> 正文:
★ ★ ★ ★ ★ ★ ★

基于 Couchbase 为 Serverless 函数提供 SAML 协议有状态会话支持的架构决策

架构设计

文章字数: 3.8k

阅读时长: 17 分

定义技术难题：Serverless 的无状态性与 SAML 的有状态会话之间的固有矛盾

SAML 2.0 协议，特别是其常用的 HTTP-Redirect 和 HTTP-POST 绑定，本质上是一个有状态的多步骤流程。一个典型的认证流程如下：

用户访问服务提供商 (SP)。
SP 构建一个 AuthnRequest，并将用户的浏览器通过 HTTP 302 重定向到身份提供商 (IdP)。在此过程中，SP 必须暂存一个 RelayState 参数，该参数指明用户认证成功后应返回的最终目标地址。
用户在 IdP 完成认证。
IdP 构建一个包含签名的 SAML Response，并通过浏览器将用户重定向回 SP 的断言消费服务 (Assertion Consumer Service, ACS) 端点。
SP 的 ACS 端点接收到 Response，必须验证其 InResponseTo 属性是否与步骤 2 中发出的 AuthnRequest 的 ID 匹配，并取出之前暂存的 RelayState 来完成最终跳转。

这里的核心挑战在于步骤 2 和步骤 5 之间的时间差。SP 必须在两次独立的 HTTP 请求之间维持状态（至少包括 RequestID 和 RelayState）。对于传统的单体或基于虚拟机的应用，这通常通过内存中的会话或本地缓存解决。但在 Serverless 架构中，函数的生命周期是短暂且不可预测的。两次独立的 API Gateway 请求极有可能被路由到两个完全不同的、没有任何共享内存的函数实例上。这种无状态、按需执行的计算模型与 SAML 流程的有状态要求形成了直接冲突。

我们面临的问题是：如何为一个需要与数百个外部企业 IdP 对接的多租户平台，构建一个高弹性、低成本且可靠的 SAML 断言中继服务？这个服务必须在无状态的 Serverless 计算环境中，可靠地管理数千个并发 SAML 认证流程的瞬时状态。

方案 A: 纯 Google Cloud Functions 配合外部状态存储

第一个进入考虑范围的方案是利用最纯粹的 Serverless 模型。使用 Google Cloud Functions (GCF) 来实现 SAML 流程中的所有 HTTP 端点，并通过外部的持久化存储来解决状态管理问题。

架构设计:

计算层: 两个独立的 Google Cloud Functions（第二代）。
- initiate-saml-auth: 负责接收初始请求，生成 AuthnRequest，并将 RequestID 与 RelayState 存入外部状态库，然后返回 HTTP 302 重定向。
- consume-saml-assertion: 作为 ACS 端点，负责接收来自 IdP 的 SAMLResponse，从外部状态库中检索并验证会话，处理断言，然后执行后续逻辑。
状态层: Google Cloud Memorystore (Redis) 或 Couchbase Cloud。对于需要持久化、多维查询和更丰富数据模型的场景，Couchbase 是一个更强的候选者。我们将选择 Couchbase 作为状态存储。

sequenceDiagram
    participant User
    participant GCF_Init as /sso/init (GCF)
    participant Couchbase
    participant IdP as External IdP
    participant GCF_ACS as /sso/acs (GCF)

★ ★ ★ ★ ★ ★ ★

> 记录资料:
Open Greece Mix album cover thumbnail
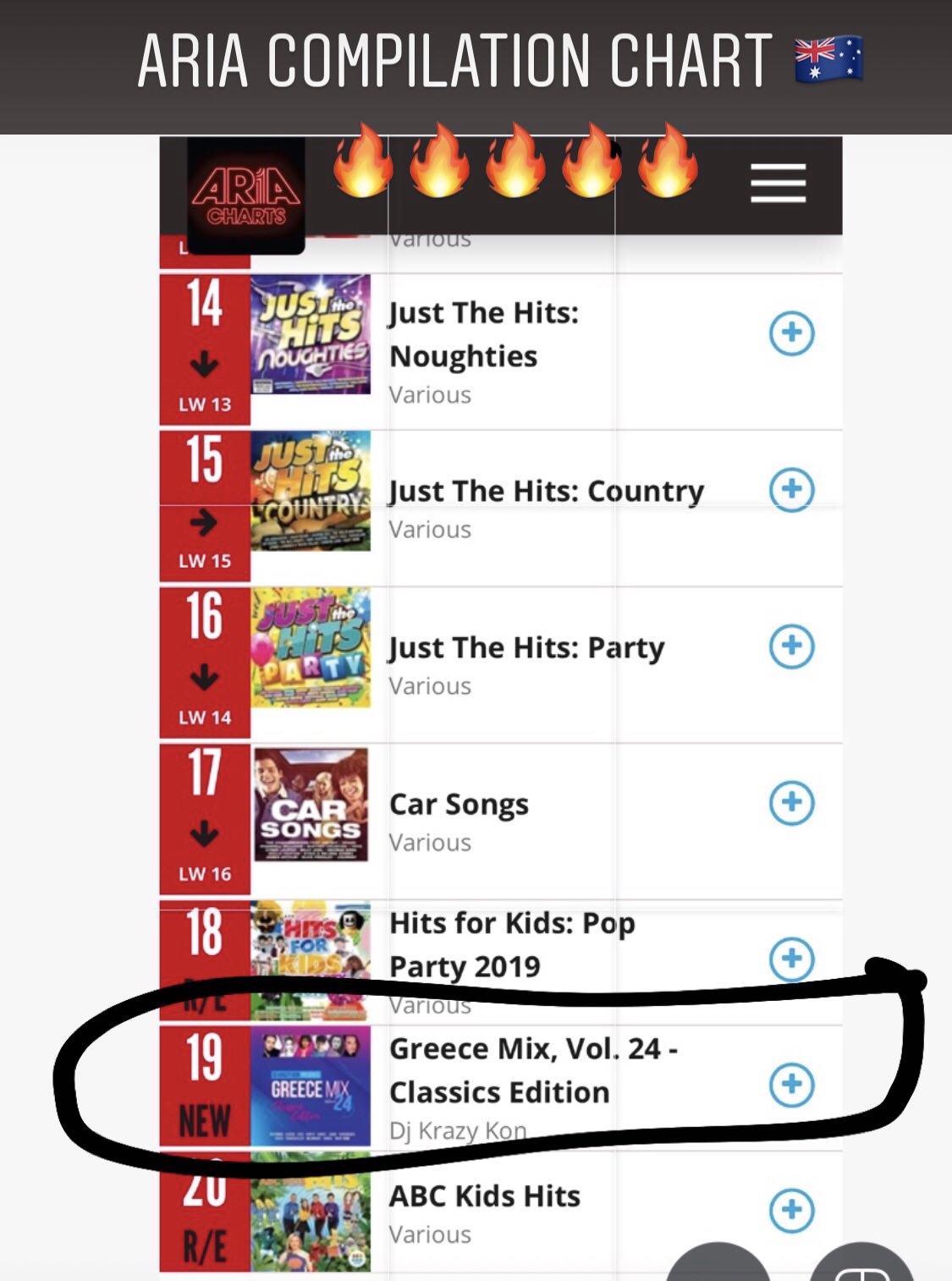 click(x=311, y=1086)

★ ★ ★ ★ ★ ★ ★

> 任务要求:
a. 请把关于 SAML 会话的文章中以“这里的核心挑战在于”开头的那一段改写成要点列表，保留其主要事实。
b. 请从关于 SAML 会话的文章中复制一段内容，从“SP 的 ACS 端点接收到”开始，到“流程中的所有 HTTP 端点，并通过外部的持久化存储来解决状态管理问题。”结束，一字不改。
c. 请接着关于 SAML 会话的文章最后显示的内容往下续写。

> 练习结果:
a.
- 核心难点是步骤 2 与步骤 5 之间的时间差。SP 必须在两次独立的 HTTP 请求之间保持状态，至少包括 RequestID 和 RelayState。
- 传统的单体应用或基于虚拟机的应用，通常用内存中的会话或本地缓存来解决这个问题。
- 在 Serverless 架构中，函数的生命周期短暂且不可预测。两次独立的 API Gateway 请求很可能被路由到两个完全不同、没有共享内存的函数实例上。
- 因此，这种无状态、按需执行的计算模型与 SAML 流程的有状态要求直接冲突。

b.
SP 的 ACS 端点接收到 Response，必须验证其 InResponseTo 属性是否与步骤 2 中发出的 AuthnRequest 的 ID 匹配，并取出之前暂存的 RelayState 来完成最终跳转。

这里的核心挑战在于步骤 2 和步骤 5 之间的时间差。SP 必须在两次独立的 HTTP 请求之间维持状态（至少包括 RequestID 和 RelayState）。对于传统的单体或基于虚拟机的应用，这通常通过内存中的会话或本地缓存解决。但在 Serverless 架构中，函数的生命周期是短暂且不可预测的。两次独立的 API Gateway 请求极有可能被路由到两个完全不同的、没有任何共享内存的函数实例上。这种无状态、按需执行的计算模型与 SAML 流程的有状态要求形成了直接冲突。

我们面临的问题是：如何为一个需要与数百个外部企业 IdP 对接的多租户平台，构建一个高弹性、低成本且可靠的 SAML 断言中继服务？这个服务必须在无状态的 Serverless 计算环境中，可靠地管理数千个并发 SAML 认证流程的瞬时状态。

方案 A: 纯 Google Cloud Functions 配合外部状态存储

第一个进入考虑范围的方案是利用最纯粹的 Serverless 模型。使用 Google Cloud Functions (GCF) 来实现 SAML 流程中的所有 HTTP 端点，并通过外部的持久化存储来解决状态管理问题。

c.
    User->>+GCF_Init: GET /sso/init?tenant=acme&target=/dashboard
    GCF_Init->>GCF_Init: Generate SAML AuthnRequest (RequestID: id_123)
    GCF_Init->>+Couchbase: SET `sess:id_123` {relayState: "/dashboard"}, TTL: 5min
    Couchbase-->>-GCF_Init: OK
    GCF_Init-->>-User: HTTP 302 Redirect to IdP (with SAMLRequest)
    
    User->>+IdP: Authenticate
    IdP-->>-User: HTTP 302 Redirect to /sso/acs (with SAMLResponse)

    User->>+GCF_ACS: POST /sso/acs
    GCF_ACS->>GCF_ACS: Parse SAMLResponse (InResponseTo: id_123)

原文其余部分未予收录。